Object Recognition Project (COMP61342/41342: Cognitive Robotics and Computer Vision)

Author: Kunwei Song

Student ID: 11537231

1. Project Overview

This project investigates object recognition by comparing lightweight convolutional neural networks (CNNs) with a traditional computer-vision pipeline based on Bag-of-Visual-Words and SVM. Experiments are conducted on the iCubWorld1.0 and CIFAR-10 datasets to evaluate end-to-end learning versus handcrafted feature approaches.

2. Dataset

We use two publicly available datasets:

iCubWorld1.0: A robotics vision dataset with images of 10 object categories captured under various conditions.
- Training Samples: 600 images (3 object instances × 200 images)
- Test Subsets: 4 partitions (Background, Categorization, Demonstrator, Robot)
CIFAR-10: A standard benchmark for image classification containing 60,000 32×32 color images in 10 classes.
- Training Samples: 50,000
- Test Samples: 10,000

These datasets provide complementary challenges: iCubWorld1.0 tests robustness to background and viewpoint changes, while CIFAR-10 measures performance on small-scale natural images.

3. Methods Implemented

We implement and evaluate two main object-recognition pipelines:

Method 1: Bag-of-Visual-Words + SVM

Feature Extraction: SIFT descriptors on densely sampled keypoints.
Vocabulary Construction: K-means clustering to form a 500-word codebook.
Encoding: TF–IDF weighting with L2 normalization and stop-word removal variants.
Classification: Linear SVM on histogram representations.

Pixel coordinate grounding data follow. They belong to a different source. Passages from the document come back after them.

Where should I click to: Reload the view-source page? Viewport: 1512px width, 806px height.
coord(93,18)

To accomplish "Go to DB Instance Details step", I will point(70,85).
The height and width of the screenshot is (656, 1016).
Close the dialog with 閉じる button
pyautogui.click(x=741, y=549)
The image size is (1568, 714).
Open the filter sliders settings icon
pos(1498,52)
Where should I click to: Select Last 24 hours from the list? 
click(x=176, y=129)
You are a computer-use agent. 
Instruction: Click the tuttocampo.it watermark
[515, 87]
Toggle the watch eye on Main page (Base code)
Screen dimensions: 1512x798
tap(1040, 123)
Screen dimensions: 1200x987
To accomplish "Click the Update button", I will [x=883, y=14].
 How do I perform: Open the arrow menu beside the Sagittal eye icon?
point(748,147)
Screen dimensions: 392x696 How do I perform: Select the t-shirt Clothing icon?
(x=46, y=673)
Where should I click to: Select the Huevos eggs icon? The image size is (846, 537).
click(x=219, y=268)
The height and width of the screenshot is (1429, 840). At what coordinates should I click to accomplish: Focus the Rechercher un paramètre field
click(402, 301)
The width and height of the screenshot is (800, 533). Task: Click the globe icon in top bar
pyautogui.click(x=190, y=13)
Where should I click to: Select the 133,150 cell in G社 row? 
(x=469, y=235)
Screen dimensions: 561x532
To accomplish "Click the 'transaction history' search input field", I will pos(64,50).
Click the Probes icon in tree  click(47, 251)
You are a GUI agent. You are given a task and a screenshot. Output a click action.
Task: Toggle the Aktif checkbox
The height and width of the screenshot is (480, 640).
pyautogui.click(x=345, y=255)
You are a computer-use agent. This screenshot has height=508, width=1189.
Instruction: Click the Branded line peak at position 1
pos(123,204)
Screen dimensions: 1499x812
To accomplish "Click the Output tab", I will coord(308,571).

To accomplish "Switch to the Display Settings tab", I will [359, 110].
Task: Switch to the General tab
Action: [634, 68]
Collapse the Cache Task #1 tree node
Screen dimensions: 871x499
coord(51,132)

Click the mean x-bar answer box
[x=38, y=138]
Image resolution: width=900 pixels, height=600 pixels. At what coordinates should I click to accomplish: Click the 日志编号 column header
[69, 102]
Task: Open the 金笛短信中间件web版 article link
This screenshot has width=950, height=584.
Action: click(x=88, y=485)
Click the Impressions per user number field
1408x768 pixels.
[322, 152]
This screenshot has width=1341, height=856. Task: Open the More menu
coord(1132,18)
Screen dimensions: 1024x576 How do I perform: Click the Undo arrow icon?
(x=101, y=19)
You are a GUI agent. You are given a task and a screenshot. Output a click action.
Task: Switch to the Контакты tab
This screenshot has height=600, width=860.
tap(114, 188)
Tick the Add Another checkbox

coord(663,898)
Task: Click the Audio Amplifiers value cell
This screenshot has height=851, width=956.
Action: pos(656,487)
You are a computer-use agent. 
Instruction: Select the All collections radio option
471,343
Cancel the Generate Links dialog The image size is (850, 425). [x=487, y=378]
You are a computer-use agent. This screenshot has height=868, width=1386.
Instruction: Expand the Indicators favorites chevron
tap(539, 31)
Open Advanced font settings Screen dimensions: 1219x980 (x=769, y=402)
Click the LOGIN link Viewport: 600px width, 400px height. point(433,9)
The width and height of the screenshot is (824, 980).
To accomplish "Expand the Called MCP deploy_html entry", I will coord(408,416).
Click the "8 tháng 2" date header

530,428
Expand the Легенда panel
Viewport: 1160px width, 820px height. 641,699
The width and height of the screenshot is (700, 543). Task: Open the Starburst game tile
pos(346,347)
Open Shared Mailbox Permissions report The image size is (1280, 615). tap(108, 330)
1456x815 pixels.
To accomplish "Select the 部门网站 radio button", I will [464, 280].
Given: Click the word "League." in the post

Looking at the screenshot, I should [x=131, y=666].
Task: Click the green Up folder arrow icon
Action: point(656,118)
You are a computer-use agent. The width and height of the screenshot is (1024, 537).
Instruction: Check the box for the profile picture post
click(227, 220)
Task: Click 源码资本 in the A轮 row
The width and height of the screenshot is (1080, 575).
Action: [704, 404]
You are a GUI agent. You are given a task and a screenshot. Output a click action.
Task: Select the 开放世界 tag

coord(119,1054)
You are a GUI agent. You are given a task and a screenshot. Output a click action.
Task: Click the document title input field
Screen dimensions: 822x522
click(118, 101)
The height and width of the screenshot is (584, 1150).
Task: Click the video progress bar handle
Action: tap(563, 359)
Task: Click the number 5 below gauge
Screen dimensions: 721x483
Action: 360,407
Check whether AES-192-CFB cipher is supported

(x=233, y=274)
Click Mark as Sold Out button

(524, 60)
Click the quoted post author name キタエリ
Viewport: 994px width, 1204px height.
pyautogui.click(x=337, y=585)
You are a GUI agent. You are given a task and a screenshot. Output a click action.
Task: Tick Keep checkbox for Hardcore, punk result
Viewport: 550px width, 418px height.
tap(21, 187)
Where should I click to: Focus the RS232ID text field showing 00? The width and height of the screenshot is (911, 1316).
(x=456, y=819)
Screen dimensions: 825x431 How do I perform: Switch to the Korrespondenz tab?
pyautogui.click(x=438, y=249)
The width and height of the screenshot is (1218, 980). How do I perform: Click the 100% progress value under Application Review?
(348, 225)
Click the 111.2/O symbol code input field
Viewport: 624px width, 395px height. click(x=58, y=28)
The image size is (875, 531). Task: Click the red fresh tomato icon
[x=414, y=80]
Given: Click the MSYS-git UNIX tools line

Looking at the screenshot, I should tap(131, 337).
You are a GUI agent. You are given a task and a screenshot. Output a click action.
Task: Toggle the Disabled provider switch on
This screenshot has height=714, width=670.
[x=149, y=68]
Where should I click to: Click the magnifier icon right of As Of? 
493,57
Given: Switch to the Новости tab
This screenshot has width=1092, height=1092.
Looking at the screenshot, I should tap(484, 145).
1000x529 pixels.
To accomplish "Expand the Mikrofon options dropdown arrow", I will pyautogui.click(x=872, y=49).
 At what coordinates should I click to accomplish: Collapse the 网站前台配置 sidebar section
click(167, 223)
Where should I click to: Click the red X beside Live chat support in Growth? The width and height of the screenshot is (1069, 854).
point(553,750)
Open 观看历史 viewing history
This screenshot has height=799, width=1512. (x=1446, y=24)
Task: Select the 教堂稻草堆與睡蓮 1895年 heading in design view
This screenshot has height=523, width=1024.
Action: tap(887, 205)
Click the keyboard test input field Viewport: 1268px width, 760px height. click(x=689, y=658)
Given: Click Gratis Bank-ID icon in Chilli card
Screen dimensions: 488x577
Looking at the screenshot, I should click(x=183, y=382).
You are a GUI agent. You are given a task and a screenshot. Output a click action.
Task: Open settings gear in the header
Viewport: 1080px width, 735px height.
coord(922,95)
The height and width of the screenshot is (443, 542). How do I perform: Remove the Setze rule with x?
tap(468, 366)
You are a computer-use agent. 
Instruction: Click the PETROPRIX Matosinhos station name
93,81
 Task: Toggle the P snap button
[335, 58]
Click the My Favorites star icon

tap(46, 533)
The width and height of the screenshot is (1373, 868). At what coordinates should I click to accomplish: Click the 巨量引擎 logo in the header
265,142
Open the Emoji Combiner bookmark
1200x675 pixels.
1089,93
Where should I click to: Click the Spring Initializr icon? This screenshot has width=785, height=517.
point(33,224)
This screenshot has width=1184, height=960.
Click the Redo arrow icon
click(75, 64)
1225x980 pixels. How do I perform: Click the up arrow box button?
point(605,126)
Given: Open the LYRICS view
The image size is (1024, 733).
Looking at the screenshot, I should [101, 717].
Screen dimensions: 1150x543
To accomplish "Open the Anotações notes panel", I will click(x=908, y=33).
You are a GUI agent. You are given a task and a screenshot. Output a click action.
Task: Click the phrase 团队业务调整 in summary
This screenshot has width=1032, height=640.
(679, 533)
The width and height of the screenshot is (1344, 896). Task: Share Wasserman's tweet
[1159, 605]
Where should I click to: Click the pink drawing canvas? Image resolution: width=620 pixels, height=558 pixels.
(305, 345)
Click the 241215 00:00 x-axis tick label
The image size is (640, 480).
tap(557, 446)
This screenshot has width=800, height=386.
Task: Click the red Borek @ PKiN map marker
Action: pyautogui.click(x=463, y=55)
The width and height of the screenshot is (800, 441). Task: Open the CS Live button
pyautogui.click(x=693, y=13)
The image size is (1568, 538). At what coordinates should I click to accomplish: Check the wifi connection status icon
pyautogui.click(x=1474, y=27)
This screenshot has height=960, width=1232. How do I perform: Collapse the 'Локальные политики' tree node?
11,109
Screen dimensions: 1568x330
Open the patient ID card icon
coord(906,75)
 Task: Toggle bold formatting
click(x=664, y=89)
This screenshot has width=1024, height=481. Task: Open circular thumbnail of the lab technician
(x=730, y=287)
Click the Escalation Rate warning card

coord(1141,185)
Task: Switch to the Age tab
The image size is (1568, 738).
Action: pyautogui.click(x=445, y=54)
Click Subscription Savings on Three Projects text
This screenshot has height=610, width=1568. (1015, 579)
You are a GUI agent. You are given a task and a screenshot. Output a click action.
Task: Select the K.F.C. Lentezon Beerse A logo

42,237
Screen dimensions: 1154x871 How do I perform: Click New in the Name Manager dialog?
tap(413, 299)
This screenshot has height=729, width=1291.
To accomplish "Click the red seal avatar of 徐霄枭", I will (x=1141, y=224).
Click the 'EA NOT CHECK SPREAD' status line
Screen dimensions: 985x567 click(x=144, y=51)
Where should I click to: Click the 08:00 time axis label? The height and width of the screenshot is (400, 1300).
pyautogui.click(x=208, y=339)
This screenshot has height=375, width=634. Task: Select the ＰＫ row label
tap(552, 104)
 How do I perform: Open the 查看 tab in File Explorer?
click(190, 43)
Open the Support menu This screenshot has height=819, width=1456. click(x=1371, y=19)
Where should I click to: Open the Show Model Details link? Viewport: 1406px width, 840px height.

Method 2: Convolutional Neural Networks (CNNs)

SimpleCNN (Flatten): A small CNN with fully connected layers after convolution.
SimpleCNN (GAP): Same architecture but replaces flatten with Global Average Pooling.
ResNet‑18: A pre‑activated residual network fine‑tuned on each dataset.

4. Installation and Dependencies

Typical dependencies include:

numpy
opencv-python
scikit-learn
matplotlib
tqdm
torch
torchvision
jupyter

Clone this repository and install required packages:

git clone <your-repo-url>  
cd <repo-directory>  
pip install -r requirements.txt

Notebooks

Notebook	Description
`iCubWorld1_CNN_Improved.ipynb`	Trains and evaluates SimpleCNN and ResNet‑18 on iCubWorld1.0.
`iCubWorld_Traditional_CV_Improved.ipynb`	Implements BoVW + SVM pipeline on iCubWorld1.0 with improved settings.
`Cifar_10_Tradition_CV.ipynb`	Applies BoVW + SVM on CIFAR-10 and compares with CNN results.

Requirements

numpy>=1.18.5  
opencv-python>=4.5.0  
matplotlib>=3.2.2  
scikit-learn>=0.24.0  
torch>=1.7.0  
torchvision>=0.8.1  
tqdm>=4.50.0  
jupyter>=1.0.0

5. Running the Code

Ensure iCubWorld1.0 data is in Dataset/iCubWorld1/train and Dataset/iCubWorld1/test.
Launch Jupyter Lab or Notebook:

jupyter notebook

Open and run notebooks in order:
- iCubWorld1_CNN_Improved.ipynb
- iCubWorld_Traditional_CV_Improved.ipynb
- Cifar_10_Tradition_CV.ipynb
Each notebook handles preprocessing, training, evaluation, and visualization of results.

6. Evaluation

The following table summarizes classification accuracy (%) on the iCubWorld1.0 test subsets:

Method	Background	Categorization	Demonstrator	Robot
BoVW+SVM (tf–idf+L2)	93.0	31.08	21.59	11.47
BoVW+SVM (Stop-Words)	100.0	28.04	25.24	13.84
SimpleCNN (Flatten)	51.5	51.37	80.41	7.98
SimpleCNN (GAP)	53.0	58.02	88.51	16.46
ResNet-18	64.0	81.16	93.50	25.06

Accuracy on CIFAR-10 is also reported in the notebooks for direct comparison.

7. Results and Discussion

CNNs outperform traditional CV pipelines on challenging subsets (Categorization, Demonstrator) due to learned spatial features.
BoVW+SVM excels on Background bias but suffers on generalization (Robot subset).
Global Average Pooling improves SimpleCNN stability and performance over flatten-based architecture.
ResNet‑18 achieves closest performance to human baselines, demonstrating the benefit of residual learning.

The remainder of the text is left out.